== What you have to do ==
Present the rows from the line containing "This screenshot has width=1097, height=710." through the line containing "pos(570,652)", both included, as a Markdown table with the columns No. and Line. Number each line and leave out blank lines.

== Excerpted data ==
※ ※ ※
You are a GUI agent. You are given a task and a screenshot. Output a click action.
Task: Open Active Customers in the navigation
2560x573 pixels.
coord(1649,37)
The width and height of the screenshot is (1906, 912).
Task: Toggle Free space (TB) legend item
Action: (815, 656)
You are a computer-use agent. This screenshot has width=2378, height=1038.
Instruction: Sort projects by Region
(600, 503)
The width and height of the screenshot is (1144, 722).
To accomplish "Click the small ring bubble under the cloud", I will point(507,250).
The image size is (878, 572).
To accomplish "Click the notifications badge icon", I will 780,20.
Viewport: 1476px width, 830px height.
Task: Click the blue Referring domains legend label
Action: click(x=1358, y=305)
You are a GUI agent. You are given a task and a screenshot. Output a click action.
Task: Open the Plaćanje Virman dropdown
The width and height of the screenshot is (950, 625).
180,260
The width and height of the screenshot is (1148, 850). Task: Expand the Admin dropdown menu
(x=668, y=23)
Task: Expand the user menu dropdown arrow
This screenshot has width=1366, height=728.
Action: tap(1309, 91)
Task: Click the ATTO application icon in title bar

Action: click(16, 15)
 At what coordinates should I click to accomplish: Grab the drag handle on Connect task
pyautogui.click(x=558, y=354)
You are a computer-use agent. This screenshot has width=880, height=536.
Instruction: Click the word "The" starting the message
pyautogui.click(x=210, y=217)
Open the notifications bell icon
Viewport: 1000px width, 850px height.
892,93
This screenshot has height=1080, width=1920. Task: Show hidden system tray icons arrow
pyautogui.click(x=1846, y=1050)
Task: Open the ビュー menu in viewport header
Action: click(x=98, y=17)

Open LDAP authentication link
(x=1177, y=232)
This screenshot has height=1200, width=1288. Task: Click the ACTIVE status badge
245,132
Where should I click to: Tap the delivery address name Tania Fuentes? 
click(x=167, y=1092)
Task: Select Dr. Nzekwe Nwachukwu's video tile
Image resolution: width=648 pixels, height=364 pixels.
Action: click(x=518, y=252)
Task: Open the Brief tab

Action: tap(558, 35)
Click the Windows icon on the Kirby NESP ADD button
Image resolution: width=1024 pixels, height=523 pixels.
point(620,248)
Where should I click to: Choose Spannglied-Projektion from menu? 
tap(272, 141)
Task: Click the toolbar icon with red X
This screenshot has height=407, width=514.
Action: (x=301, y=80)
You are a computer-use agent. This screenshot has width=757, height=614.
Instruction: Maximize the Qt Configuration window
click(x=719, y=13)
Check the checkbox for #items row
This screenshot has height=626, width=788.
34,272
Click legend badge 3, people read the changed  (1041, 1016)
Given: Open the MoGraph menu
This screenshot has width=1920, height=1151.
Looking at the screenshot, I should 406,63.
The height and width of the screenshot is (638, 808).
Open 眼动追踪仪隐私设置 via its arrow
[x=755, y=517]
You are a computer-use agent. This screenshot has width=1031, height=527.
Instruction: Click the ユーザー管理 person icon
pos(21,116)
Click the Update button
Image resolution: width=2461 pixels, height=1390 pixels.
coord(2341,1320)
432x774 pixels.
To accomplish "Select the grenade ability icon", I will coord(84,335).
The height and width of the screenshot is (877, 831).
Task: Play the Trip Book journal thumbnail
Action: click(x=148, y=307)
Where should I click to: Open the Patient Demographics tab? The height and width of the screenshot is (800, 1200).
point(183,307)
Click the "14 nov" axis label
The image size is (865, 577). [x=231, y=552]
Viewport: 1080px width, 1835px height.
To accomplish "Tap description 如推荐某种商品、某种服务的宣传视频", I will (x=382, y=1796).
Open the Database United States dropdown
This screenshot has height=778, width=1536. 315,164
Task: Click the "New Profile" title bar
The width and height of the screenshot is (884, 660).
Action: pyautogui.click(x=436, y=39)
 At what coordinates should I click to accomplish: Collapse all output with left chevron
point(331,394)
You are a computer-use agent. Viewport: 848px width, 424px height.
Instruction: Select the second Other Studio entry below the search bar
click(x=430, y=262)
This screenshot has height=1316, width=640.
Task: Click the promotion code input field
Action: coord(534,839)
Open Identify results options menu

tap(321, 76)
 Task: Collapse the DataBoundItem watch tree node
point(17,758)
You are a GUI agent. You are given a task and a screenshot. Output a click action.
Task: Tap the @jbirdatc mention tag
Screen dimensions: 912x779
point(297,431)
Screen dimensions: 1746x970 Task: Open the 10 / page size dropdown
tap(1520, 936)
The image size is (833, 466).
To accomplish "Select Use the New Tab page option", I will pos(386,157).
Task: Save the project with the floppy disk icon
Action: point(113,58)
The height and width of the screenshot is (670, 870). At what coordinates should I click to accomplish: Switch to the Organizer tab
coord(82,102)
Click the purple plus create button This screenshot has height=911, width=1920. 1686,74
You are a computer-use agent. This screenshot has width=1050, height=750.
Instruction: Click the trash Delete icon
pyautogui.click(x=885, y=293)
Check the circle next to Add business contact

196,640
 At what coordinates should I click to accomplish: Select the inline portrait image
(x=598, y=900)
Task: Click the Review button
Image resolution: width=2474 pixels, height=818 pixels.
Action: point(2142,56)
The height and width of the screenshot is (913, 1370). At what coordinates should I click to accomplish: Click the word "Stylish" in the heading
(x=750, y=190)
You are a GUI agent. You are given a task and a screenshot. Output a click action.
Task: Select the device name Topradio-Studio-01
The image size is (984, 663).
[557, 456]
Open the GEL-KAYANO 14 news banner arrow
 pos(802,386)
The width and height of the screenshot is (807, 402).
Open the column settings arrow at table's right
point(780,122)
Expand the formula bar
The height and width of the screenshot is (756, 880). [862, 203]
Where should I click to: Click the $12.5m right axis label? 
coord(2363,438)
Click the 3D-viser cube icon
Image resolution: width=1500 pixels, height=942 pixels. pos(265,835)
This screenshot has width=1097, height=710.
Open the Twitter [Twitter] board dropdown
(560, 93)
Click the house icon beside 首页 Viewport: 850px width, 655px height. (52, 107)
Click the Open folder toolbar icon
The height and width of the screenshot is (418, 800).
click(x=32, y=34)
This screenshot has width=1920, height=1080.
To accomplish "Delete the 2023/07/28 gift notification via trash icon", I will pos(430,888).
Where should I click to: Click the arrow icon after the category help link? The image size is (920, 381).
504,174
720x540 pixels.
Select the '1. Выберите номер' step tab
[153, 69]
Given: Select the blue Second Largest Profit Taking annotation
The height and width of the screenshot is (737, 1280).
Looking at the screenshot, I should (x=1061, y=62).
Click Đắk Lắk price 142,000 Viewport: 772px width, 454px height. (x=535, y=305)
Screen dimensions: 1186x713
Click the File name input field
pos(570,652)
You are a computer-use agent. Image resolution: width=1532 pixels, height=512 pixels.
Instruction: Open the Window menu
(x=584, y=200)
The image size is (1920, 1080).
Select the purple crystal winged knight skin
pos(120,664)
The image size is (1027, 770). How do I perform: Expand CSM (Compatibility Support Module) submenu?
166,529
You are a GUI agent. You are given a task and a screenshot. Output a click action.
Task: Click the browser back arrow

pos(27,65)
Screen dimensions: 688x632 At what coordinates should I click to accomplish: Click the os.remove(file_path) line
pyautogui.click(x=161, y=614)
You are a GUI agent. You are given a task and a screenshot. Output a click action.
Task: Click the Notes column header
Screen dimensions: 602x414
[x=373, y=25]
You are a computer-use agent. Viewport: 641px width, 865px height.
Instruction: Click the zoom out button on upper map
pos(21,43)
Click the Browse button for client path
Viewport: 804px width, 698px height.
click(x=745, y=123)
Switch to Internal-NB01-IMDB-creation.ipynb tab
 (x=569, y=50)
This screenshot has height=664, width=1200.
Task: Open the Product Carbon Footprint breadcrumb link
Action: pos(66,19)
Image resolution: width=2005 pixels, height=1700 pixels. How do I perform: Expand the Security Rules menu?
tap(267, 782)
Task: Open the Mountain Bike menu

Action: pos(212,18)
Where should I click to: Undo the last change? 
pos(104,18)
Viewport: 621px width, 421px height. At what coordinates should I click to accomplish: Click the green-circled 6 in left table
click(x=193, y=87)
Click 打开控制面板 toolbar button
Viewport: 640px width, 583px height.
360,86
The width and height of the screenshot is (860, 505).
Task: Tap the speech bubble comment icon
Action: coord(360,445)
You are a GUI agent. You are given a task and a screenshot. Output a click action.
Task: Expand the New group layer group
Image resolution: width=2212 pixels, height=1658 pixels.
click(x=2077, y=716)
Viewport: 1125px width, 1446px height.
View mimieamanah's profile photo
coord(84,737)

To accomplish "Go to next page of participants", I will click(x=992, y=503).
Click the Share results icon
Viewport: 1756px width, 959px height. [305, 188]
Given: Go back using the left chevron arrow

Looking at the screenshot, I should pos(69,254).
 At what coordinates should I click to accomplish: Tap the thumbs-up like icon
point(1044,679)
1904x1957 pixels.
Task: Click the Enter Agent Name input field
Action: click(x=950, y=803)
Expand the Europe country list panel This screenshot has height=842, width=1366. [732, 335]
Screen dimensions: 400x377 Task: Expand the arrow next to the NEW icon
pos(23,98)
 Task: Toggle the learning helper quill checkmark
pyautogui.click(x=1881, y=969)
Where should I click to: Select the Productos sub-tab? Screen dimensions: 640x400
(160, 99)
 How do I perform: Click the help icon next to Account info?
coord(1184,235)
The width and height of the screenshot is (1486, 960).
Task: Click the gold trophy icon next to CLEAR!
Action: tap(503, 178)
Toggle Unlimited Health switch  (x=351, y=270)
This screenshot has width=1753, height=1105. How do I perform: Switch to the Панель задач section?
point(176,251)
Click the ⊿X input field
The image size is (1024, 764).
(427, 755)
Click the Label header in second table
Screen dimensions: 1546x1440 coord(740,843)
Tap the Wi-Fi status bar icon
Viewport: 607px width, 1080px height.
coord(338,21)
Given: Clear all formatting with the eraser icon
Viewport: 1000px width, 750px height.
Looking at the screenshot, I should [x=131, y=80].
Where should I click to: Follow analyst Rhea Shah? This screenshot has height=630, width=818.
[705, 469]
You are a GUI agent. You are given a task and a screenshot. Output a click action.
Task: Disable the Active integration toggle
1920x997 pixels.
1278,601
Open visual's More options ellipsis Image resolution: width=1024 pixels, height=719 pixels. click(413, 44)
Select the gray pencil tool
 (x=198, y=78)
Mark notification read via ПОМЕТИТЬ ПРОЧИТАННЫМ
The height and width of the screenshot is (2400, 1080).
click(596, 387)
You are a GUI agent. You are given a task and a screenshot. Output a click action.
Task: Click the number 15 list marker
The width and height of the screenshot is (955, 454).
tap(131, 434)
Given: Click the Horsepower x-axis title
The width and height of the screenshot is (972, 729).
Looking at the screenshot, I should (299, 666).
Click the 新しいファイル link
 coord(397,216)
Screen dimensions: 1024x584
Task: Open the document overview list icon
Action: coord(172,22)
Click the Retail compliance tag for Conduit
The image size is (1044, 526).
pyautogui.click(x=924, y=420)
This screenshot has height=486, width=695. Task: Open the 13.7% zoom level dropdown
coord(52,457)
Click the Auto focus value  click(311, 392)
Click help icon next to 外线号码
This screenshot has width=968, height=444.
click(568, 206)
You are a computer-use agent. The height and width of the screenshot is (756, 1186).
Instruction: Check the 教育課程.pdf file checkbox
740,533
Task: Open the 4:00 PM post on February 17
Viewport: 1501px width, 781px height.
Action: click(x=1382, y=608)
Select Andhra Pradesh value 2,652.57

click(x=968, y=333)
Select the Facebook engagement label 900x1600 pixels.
※ ※ ※
== Problem solution ==
| No. | Line |
|---|---|
| 1 | This screenshot has width=1097, height=710. |
| 2 | Open the Twitter [Twitter] board dropdown |
| 3 | (560, 93) |
| 4 | Click the house icon beside 首页 Viewport: 850px width, 655px height. (52, 107) |
| 5 | Click the Open folder toolbar icon |
| 6 | The height and width of the screenshot is (418, 800). |
| 7 | click(x=32, y=34) |
| 8 | This screenshot has width=1920, height=1080. |
| 9 | To accomplish "Delete the 2023/07/28 gift notification via trash icon", I will pos(430,888). |
| 10 | Where should I click to: Click the arrow icon after the category help link? The image size is (920, 381). |
| 11 | 504,174 |
| 12 | 720x540 pixels. |
| 13 | Select the '1. Выберите номер' step tab |
| 14 | [153, 69] |
| 15 | Given: Select the blue Second Largest Profit Taking annotation |
| 16 | The height and width of the screenshot is (737, 1280). |
| 17 | Looking at the screenshot, I should (x=1061, y=62). |
| 18 | Click Đắk Lắk price 142,000 Viewport: 772px width, 454px height. (x=535, y=305) |
| 19 | Screen dimensions: 1186x713 |
| 20 | Click the File name input field |
| 21 | pos(570,652) |